Les principaux idées de David Ricardo

Les principaux idées de David Ricardo

David Ricardo (1772-1823)

David Ricardo est sans conteste l'auteur majeur de l'école classique : Avec lui, la pensée libérale s'affirme et l'économie politique devient fondamentalement théorique abstraite et plus formelle...

Ricardo développe une conception nouvelle de l'économie politique qui tranche d'avec celle de ses prédécesseurs et notamment Smith. Il ne s'interrogera plus sur la nature et les causes de l'enrichissement des nations, mais, considérera désormais que le problème essentiel de l'économie politique est d'expliquer comment se répartit le produit entre le salaire, le profit et la rente. Il va centrer sa réflexion sur la relation salaire-profit car c'est elle qui commande le taux de profit ; explique la dynamique du capitalisme et conditionne étroitement à long terme, l'évolution de l'ensemble de la société. Si l'analyse de la répartition est centrale chez Ricardo, celle de la valeur n'est pas en reste. Elle occupe une place de choix dans les << Principes … », puisque le premier chapitre lui a été consacré ; elle constitue ainsi un préalable à l'étude de la répartition des revenus. C'est donc par-là que nous commencerons. Valeur, répartition et commerce international, tel est le schéma général que nous suivrons.

* _Section des données_
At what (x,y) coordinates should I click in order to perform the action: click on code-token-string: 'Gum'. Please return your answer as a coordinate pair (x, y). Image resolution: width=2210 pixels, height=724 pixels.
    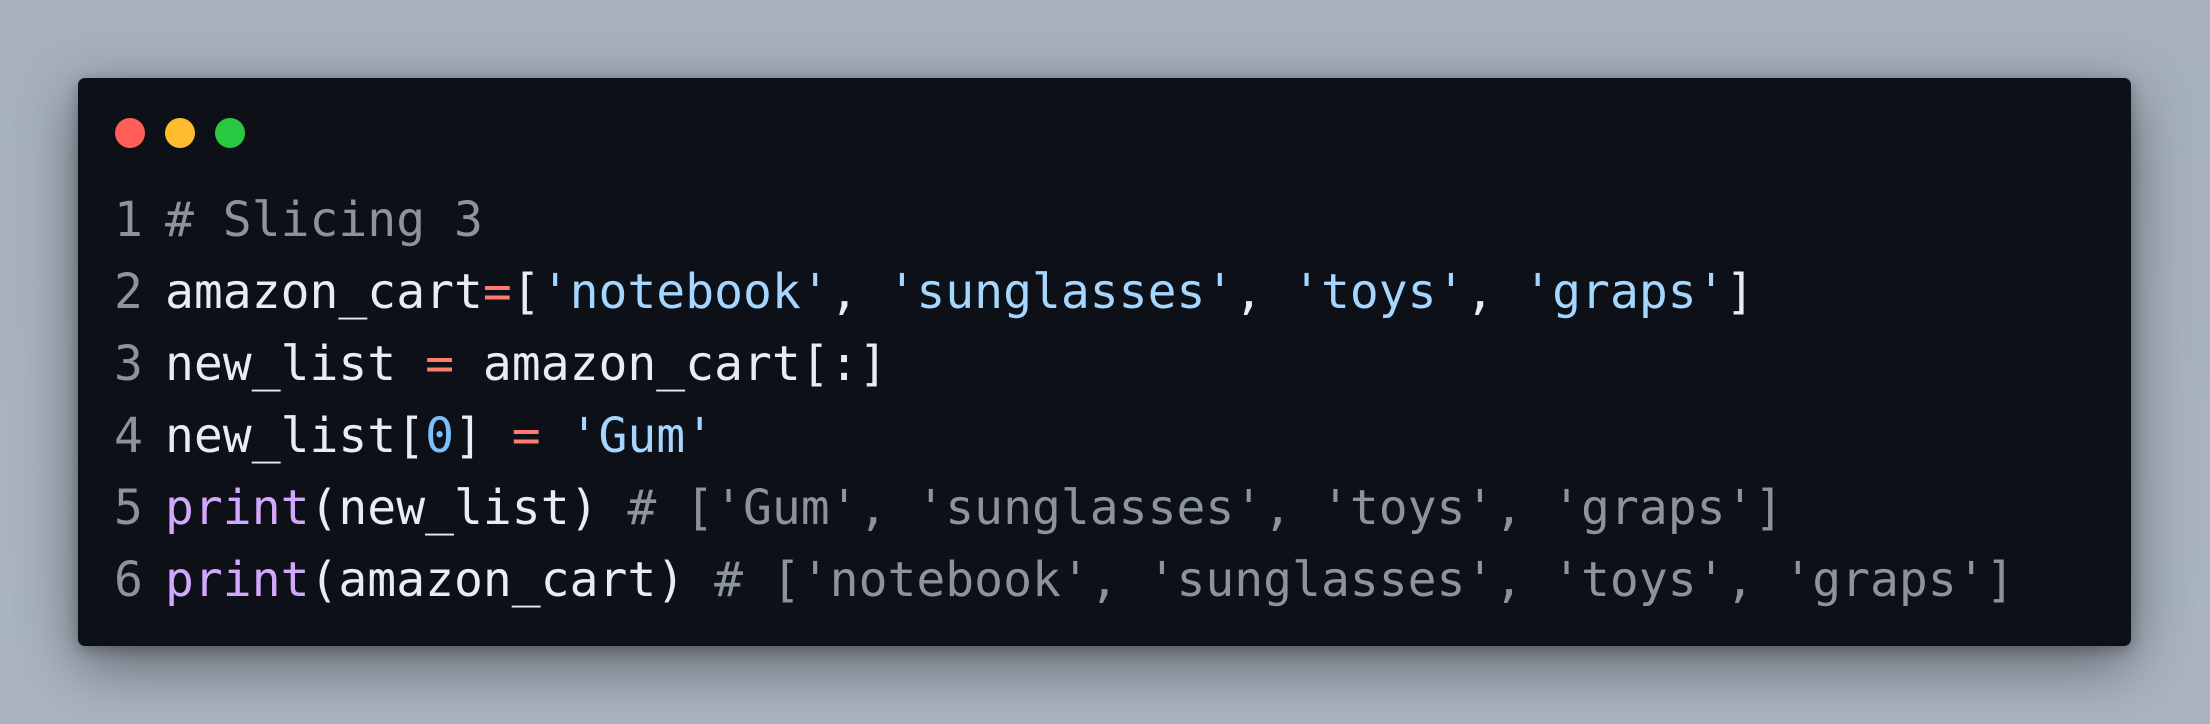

* _Tâche à faire_
Pouvez-vous poursuivre le texte sur les idées de David Ricardo à partir de sa dernière phrase, « Valeur, répartition et commerce international, tel est le schéma général que nous suivrons » ?

* _Zone de réponse_
Section 1 : La théorie de la valeur

A- Le principe général : la théorie du travail incorporé

Selon Ricardo l'utilité ne peut fonder la valeur d'échange d'une marchandise. Elle n'intervient que pour déterminer si un objet aura ou non une valeur échangeable. Cette dernière dépend de la rareté des objets et de la quantité de travail nécessaire à leur production. Mais la rareté ne joue qu'un rôle limité dans l'analyse de Ricardo, car elle ne concerne que les biens non reproductibles, c’est-à-dire les objets dont l'offre est fixe et la quantité est limitée, comme les oeuvres d'art, les produits de luxe ou les vins de grande qualité. Lorsqu'il s'agit de biens reproductibles c'est-à-dire de biens produits industriellement par le travail de l'homme et échangés librement sur un marché concurrentiel, pour ces marchandises « c'est la quantité de travail fixé dans une chose qui règle sa valeur échangeable.»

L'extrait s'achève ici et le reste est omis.